- 300g (10.5 oz) stir-fry Scotch Beef using rump or minute steaks, cut into strips
- 300g (10.5 oz) new or waxy potatoes, thickly sliced
- 1 tbsp olive oil
- 100g (3.5 oz) button mushrooms, halved
- 2 tsp paprika
- 500g jar tomato based cooking sauce
- 300ml (0.5pt) hot beef stock
- 2 tbsp natural yoghurt
- Freshly chopped parsley or chives (optional)
- Blanch the potatoes in boiling water for 3-4 minutes then drain thoroughly. Meanwhile heat the oil in a wok or large frying pan and stir-fry the beef for 2-3 minutes or until browned.
- Add the mushrooms, paprika and potato slices, cook for a further minute.
- Stir in the tomato sauce and stock, leave to gently simmer for 10 minutes longer to reduce and thicken the sauce if preferred.
Serve in bowls topped with a spoonful of yoghurt and fresh herbs or a dusting of paprika.

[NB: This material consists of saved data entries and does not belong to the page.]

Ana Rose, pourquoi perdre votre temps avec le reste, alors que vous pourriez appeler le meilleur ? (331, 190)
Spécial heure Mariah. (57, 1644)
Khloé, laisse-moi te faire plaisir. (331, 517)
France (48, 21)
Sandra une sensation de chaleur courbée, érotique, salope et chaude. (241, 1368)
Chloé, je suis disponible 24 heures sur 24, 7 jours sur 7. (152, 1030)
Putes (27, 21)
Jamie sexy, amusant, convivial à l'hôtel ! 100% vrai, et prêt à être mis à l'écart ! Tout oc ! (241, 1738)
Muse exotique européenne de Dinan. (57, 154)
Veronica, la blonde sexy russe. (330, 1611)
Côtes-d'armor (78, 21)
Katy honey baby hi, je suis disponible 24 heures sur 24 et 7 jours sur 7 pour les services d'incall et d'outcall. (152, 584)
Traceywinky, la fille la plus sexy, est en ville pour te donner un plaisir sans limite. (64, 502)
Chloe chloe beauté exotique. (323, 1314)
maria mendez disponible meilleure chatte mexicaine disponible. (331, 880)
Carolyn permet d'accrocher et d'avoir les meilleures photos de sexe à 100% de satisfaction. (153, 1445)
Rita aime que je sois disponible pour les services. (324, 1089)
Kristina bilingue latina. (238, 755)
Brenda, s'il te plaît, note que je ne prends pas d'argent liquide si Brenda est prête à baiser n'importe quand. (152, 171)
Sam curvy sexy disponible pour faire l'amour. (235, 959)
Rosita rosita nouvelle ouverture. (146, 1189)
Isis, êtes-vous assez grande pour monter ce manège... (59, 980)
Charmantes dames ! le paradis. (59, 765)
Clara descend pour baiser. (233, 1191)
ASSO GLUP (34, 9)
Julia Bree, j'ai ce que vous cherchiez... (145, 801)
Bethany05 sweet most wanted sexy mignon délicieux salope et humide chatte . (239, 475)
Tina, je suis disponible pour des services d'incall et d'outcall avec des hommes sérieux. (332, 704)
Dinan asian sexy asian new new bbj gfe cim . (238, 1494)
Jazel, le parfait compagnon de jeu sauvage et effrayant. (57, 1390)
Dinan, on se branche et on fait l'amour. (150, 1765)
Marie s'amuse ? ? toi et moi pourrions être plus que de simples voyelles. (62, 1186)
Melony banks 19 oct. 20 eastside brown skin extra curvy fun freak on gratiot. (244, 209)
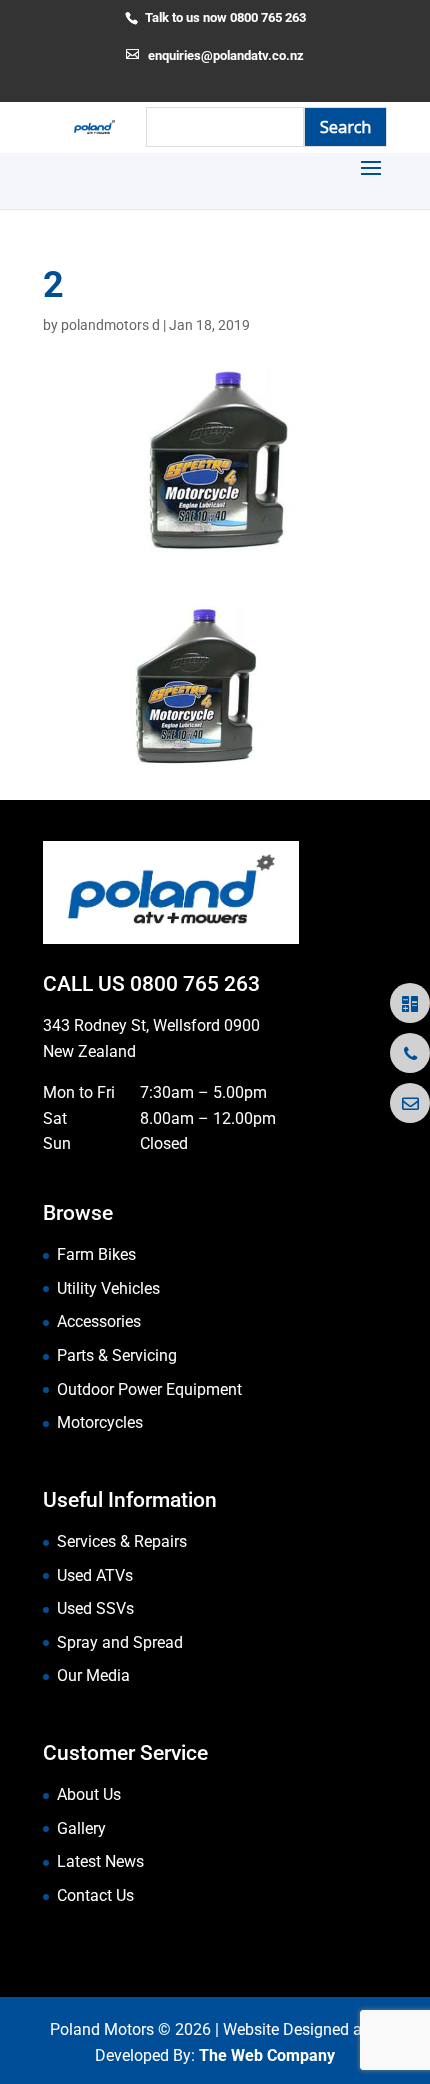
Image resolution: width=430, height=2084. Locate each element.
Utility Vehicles (108, 1288)
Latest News (100, 1861)
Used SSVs (95, 1608)
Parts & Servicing (117, 1355)
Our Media (93, 1675)
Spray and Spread (120, 1642)
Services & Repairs (122, 1541)
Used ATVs (95, 1575)
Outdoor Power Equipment (149, 1389)
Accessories (99, 1321)
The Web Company (267, 2055)
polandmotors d (110, 325)
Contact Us (95, 1895)
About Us (89, 1794)
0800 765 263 (195, 984)
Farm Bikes (96, 1254)
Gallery (81, 1828)
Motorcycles (100, 1422)
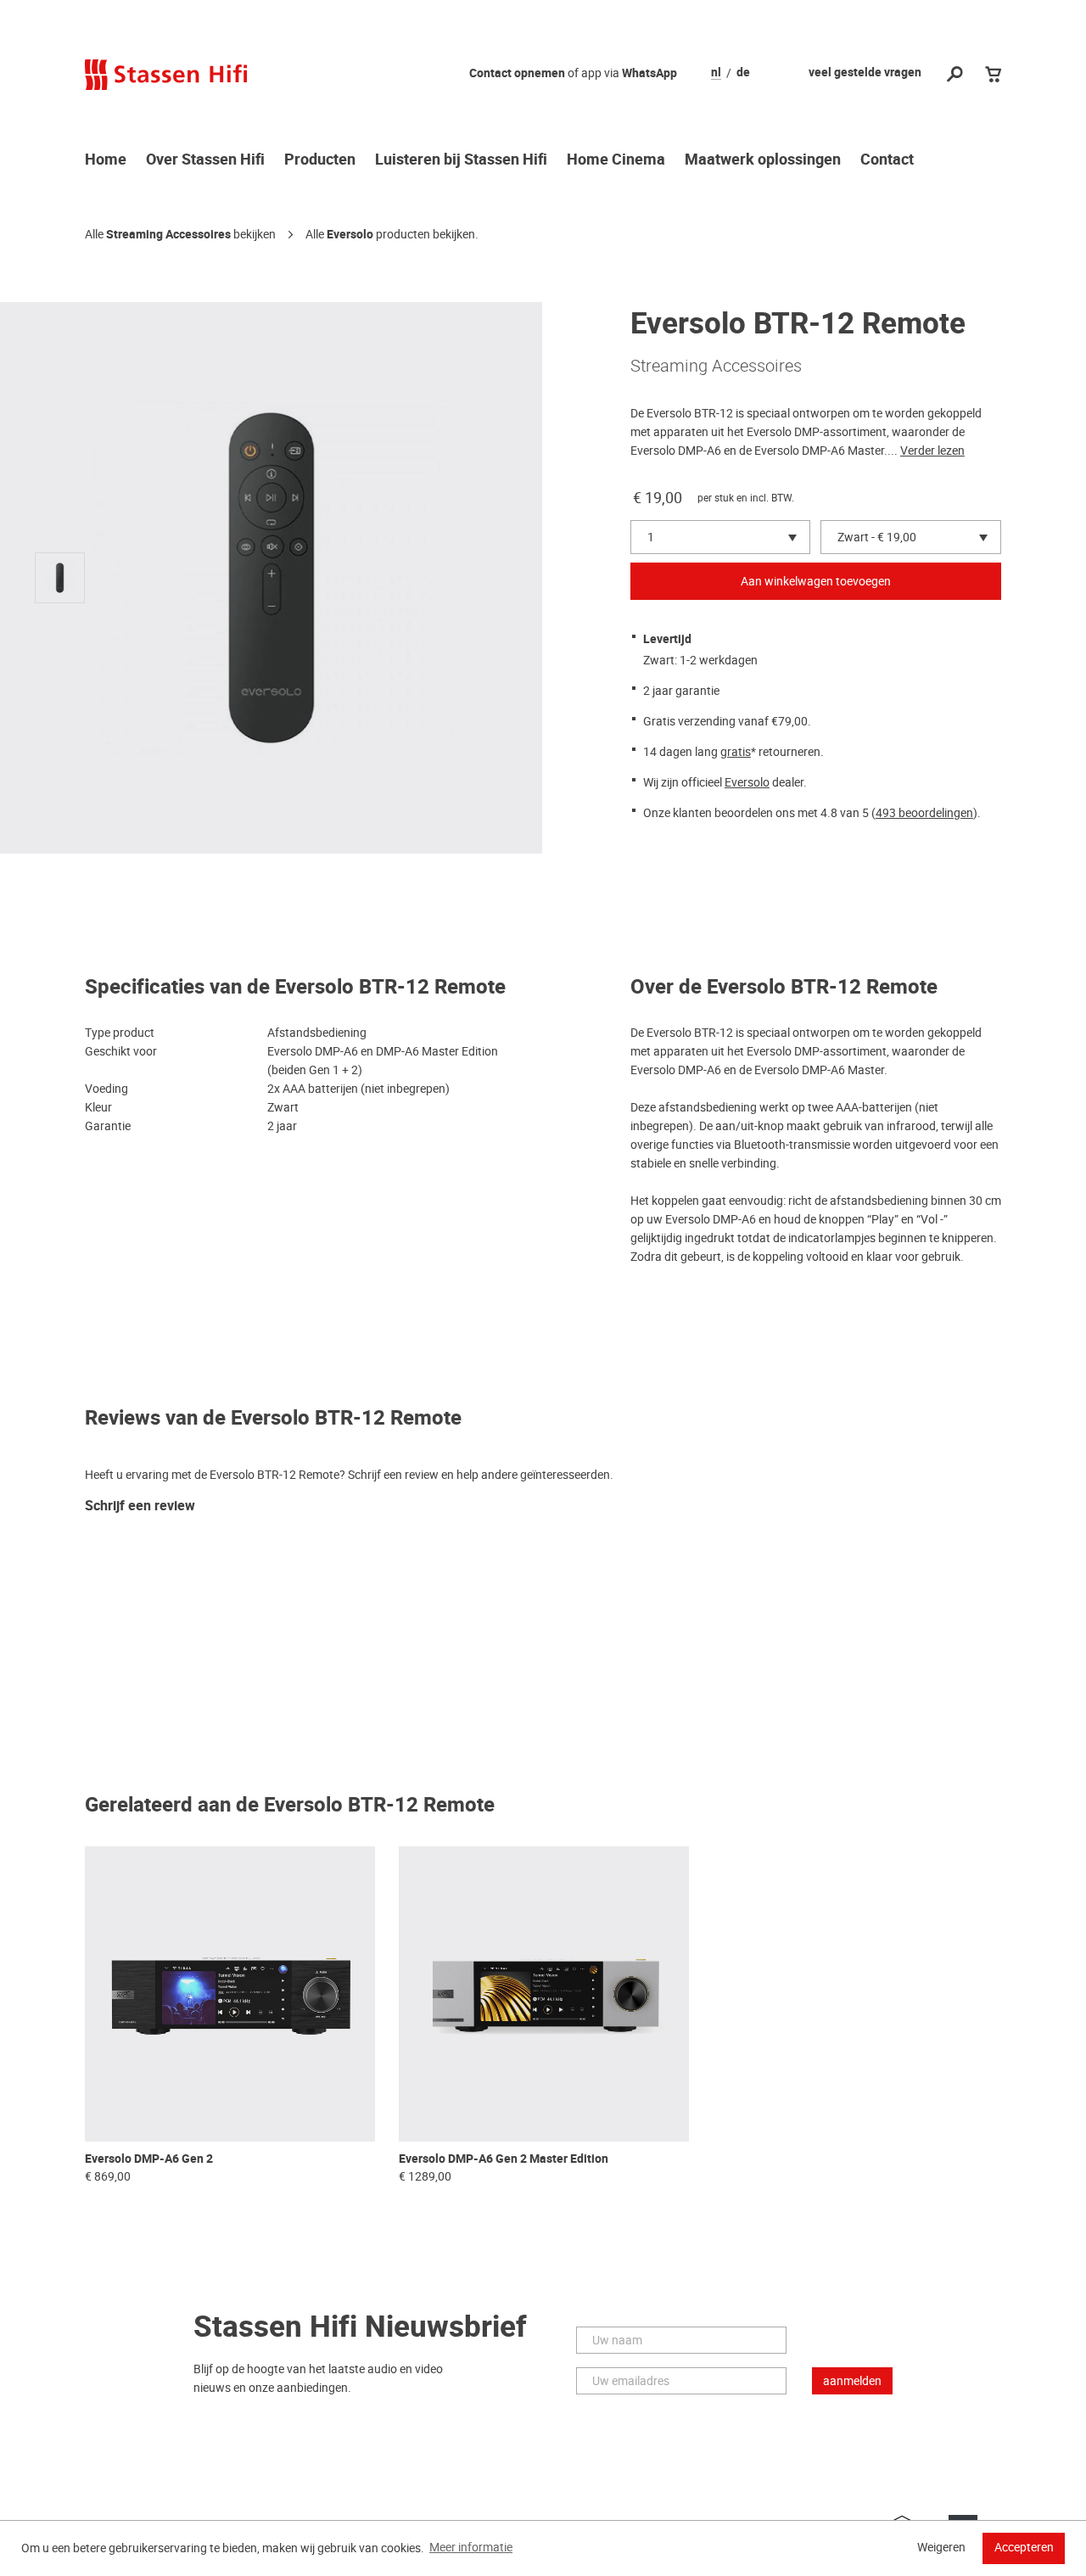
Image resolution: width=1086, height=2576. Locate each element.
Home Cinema (616, 160)
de (743, 73)
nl (716, 73)
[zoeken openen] (955, 75)
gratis (735, 751)
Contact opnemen (517, 73)
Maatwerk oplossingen (763, 160)
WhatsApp (649, 73)
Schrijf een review (140, 1506)
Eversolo (350, 235)
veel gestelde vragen (865, 72)
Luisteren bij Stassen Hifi (461, 160)
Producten (319, 160)
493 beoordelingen (924, 812)
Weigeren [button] (941, 2547)
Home (105, 160)
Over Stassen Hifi (205, 160)
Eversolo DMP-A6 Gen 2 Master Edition (503, 2159)
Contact (887, 160)
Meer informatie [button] (470, 2547)
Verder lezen (932, 450)
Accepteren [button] (1024, 2547)
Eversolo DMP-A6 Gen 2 (149, 2159)
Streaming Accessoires (168, 235)
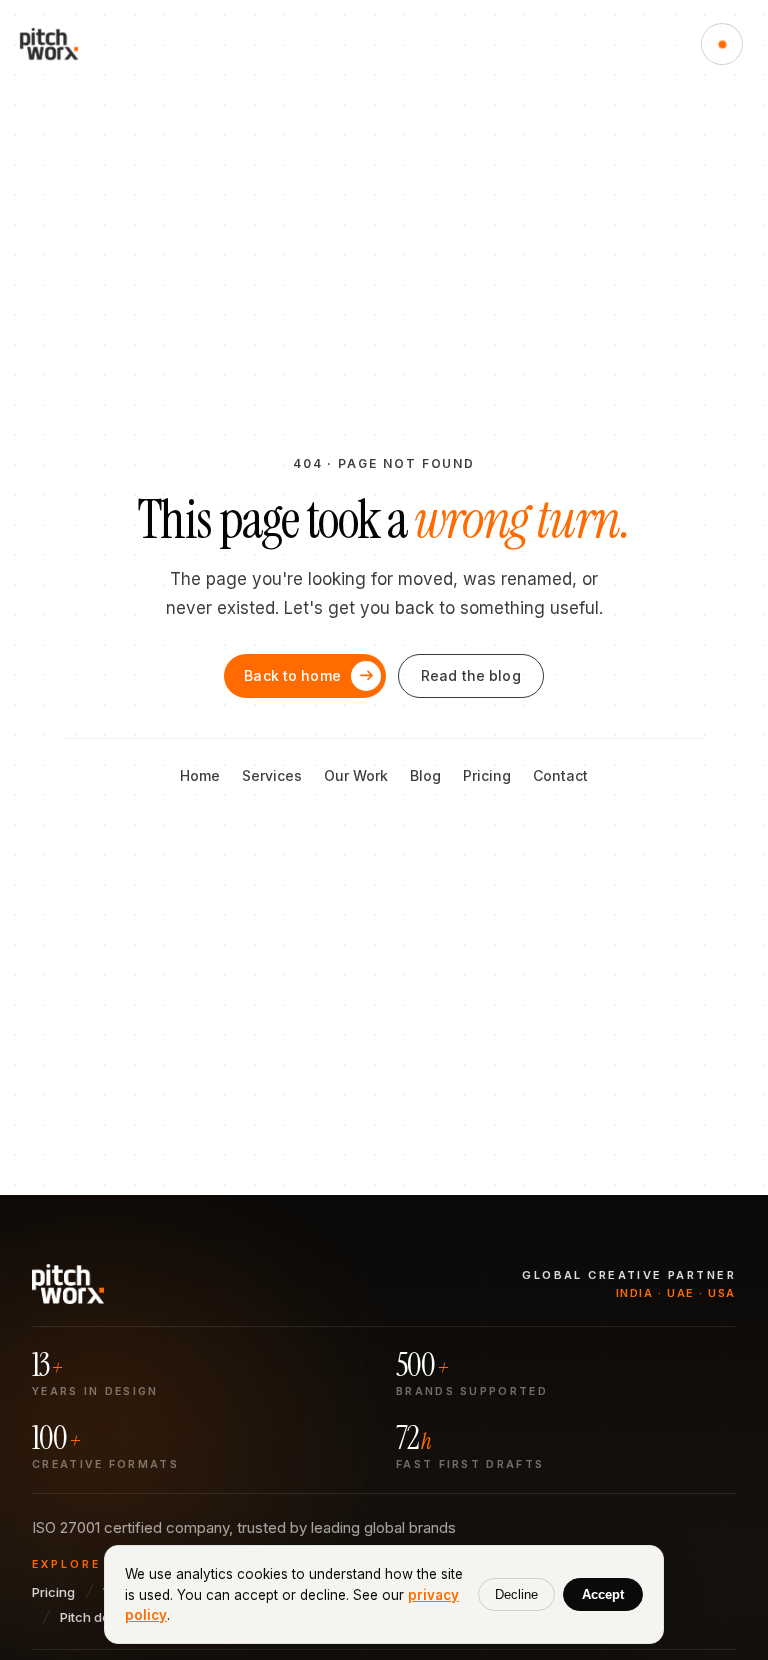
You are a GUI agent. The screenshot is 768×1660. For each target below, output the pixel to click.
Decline (516, 1594)
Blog (425, 775)
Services (272, 775)
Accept (603, 1594)
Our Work (356, 775)
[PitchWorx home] (58, 44)
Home (200, 775)
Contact (560, 775)
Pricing (487, 775)
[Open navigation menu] (722, 44)
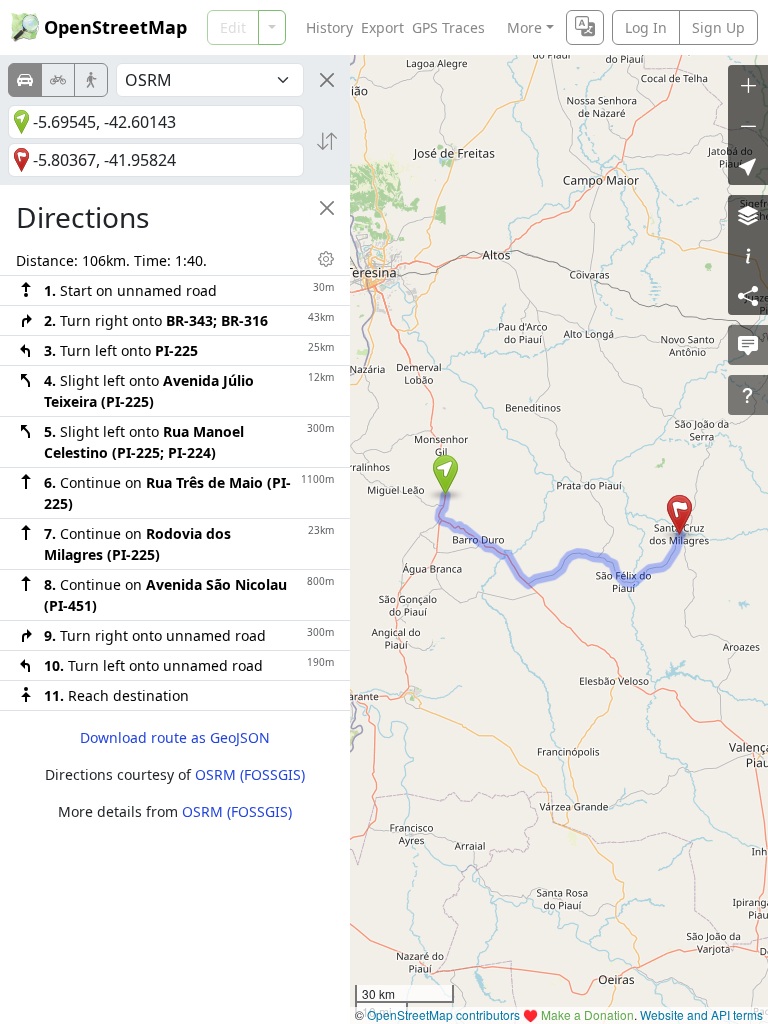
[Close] (327, 80)
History (329, 27)
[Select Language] (585, 27)
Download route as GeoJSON (175, 737)
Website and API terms (701, 1014)
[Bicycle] (58, 80)
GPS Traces (448, 27)
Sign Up (718, 27)
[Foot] (91, 80)
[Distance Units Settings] (326, 259)
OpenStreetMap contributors (443, 1014)
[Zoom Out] (748, 125)
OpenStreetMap (115, 27)
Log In (646, 27)
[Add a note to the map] (748, 345)
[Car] (25, 80)
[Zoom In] (748, 85)
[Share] (748, 295)
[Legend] (748, 255)
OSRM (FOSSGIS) (250, 774)
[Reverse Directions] (327, 141)
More (524, 27)
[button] (445, 475)
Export (382, 27)
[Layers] (748, 215)
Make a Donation (587, 1014)
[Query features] (748, 395)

- Pork is often used in Goulash; replace the beef with stir-fry pork strips or fillet or loin steaks, cut into thin strips...and why not add a green or red pepper, deseeded and cut into strips for an extra serving of vegetables.
- If time is of the essence serve this Goulash as a chunky soup - or simmer for longer and accompany with fresh vegetables and crusty bread for mopping...
- Scotch Beef Minute steak or stir-fry beef strips are ideal for quick cooking - lean and low in fat too.
- For a slow cook Goulash, use Scotch beef casserole, shoulder or featherblade, cubed and cooked with the above ingredients in a lidded casserole for 2.5 hours at 140 C / Fan 120 C /Gas Mark 1. Add a little more stock if required halfway through cooking.